Но истинными героями повести являются старшие представители купечества. Все они хищники, самодуры и часто преступники. Игнат Гордеев, отец Фомы, живет только ради «дела» и денег. «Дело – зверь живой и сильный, править им нужно умеючи, взнуздывать надо крепко, а то оно тебя одолеет. Мы все для того живем, чтобы взять, а не дать… Это был человек высокий, широкоплечий, большие глаза смотрели из-под темных бровей смело и умно… Во всей его мощной фигуре было много здоровья и грубой красоты. От его плавных движений и неторопливой походки веяло сознанием силы».
Совсем другим изображен его друг Яков Маякин. Он низенький, худой, юркий, с огненно-рыжей клинообразной бородкой. Он символизирует купечество, которое хочет сосредоточить в своих руках и хозяйственную и политическую власть. «Нам дело дорого ради самого дела, ради любви нашей к устройству жизни… Мы жизнь строим…»
Наконец, третьим представителем старшего поколения является Ананий Щуров. Это человек старой закалки, старинной складки. Ненавидя новшества, он враг машин. Он ратует за старину, потому что он ей обязан своими миллионами, а в глазах Щурова – деньги единственная ценность в мире.
Всех их объединяет стремление к наживе, нежелание останавливаться перед чем бы то ни было, даже перед преступлением, для достижения своих целей… Изображены они с необычайной яркостью, огромный талант Горького проявился в этой вещи в полной силе, и этот роман произвел сильное впечатление. Но нужно сказать, что уже тогда – полвека тому назад – Горький стал рассматриваться не только и не столько как писатель, как творец художественной прозы, а как проповедник марксистской идеологии, можно сказать, как художественное воплощение марксистской пропаганды. А с начала века уже родилась против марксизма борьба, родилась уже тяга «от марксизма к идеализму». Поэтому круг тех читателей, на которых мог Горький влиять, был несколько у́же; да, собственно говоря, и влиять на них было не нужно: это была та часть русского общества, которая уже прияла марксистскую идеологию. Наконец, непопулярность торгового, точнее торгово-промышленного, класса в России имела причины и более глубокого характера. В России необычайно долго держалось мнение, что это страна земледельческая, что фабрично-заводское производство ей не нужно, что русская индустрия никогда не сможет успешно конкурировать с западноевропейской и, наконец, что фабрика и весь уклад ее деятельности растлевающим образом влияет на население.

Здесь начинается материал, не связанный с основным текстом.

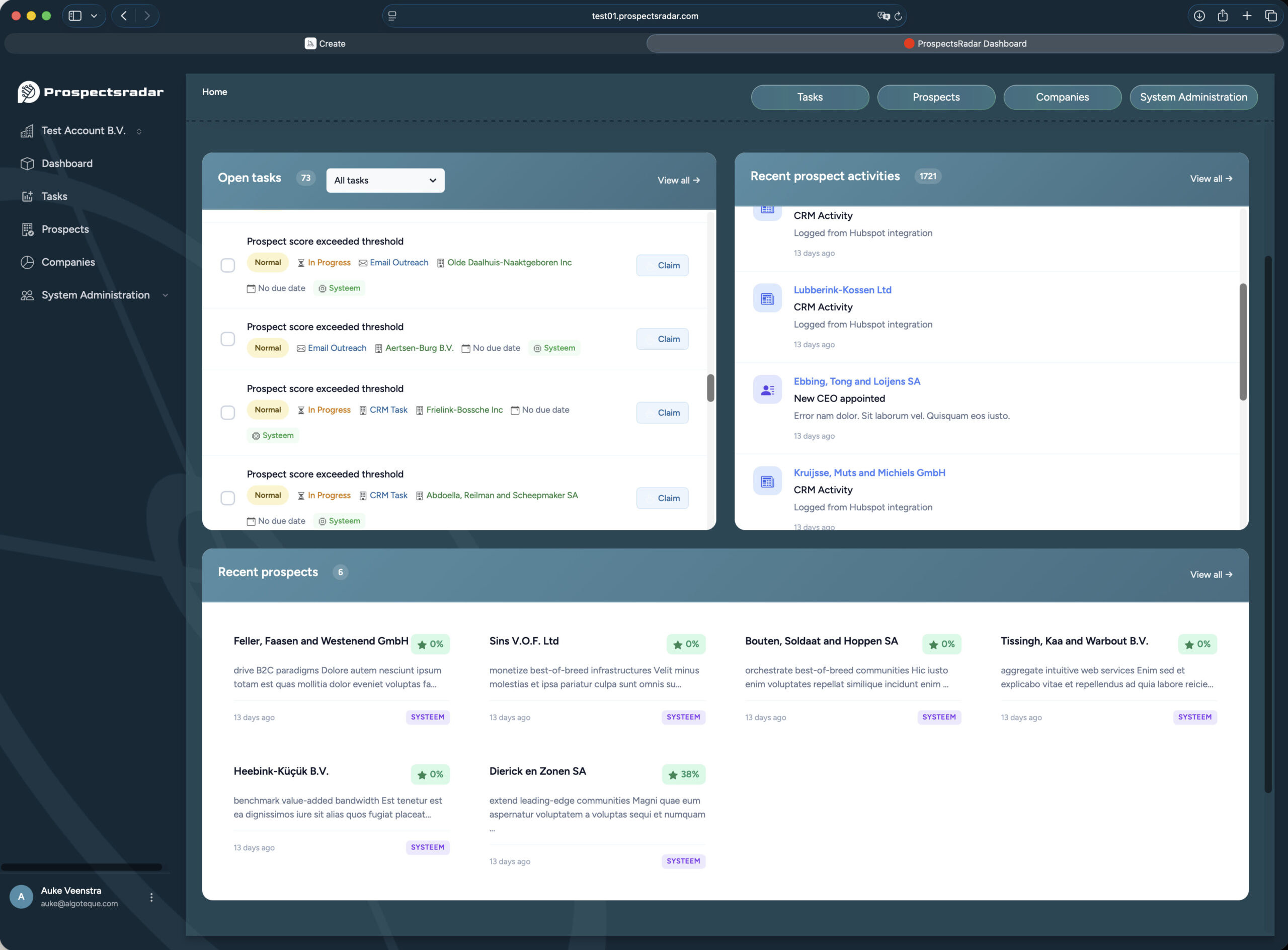Image resolution: width=1288 pixels, height=950 pixels.
Task: Open the CRM Activity icon for Lubberink-Kossen Ltd
Action: 767,298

Теперь, когда жизнь так далеко ушла вперед, трудно себе даже представить, что можно было всерьез спорить против развития производительных сил страны, против ее индустриализации. Но в свое время это было так, и что особенно характерно, как это уже указывалось, в таковом утверждении сходились два полюса русской общественности – крайне правые аграрии и крайне левые народники. Все эти споры начались в александровское время на почве обсуждения вопросов тарифной политики. В эту эпоху таможенный тариф пересматривался несколько раз, причем запретительная система сменялась более либеральной, а затем восстанавливалась вновь.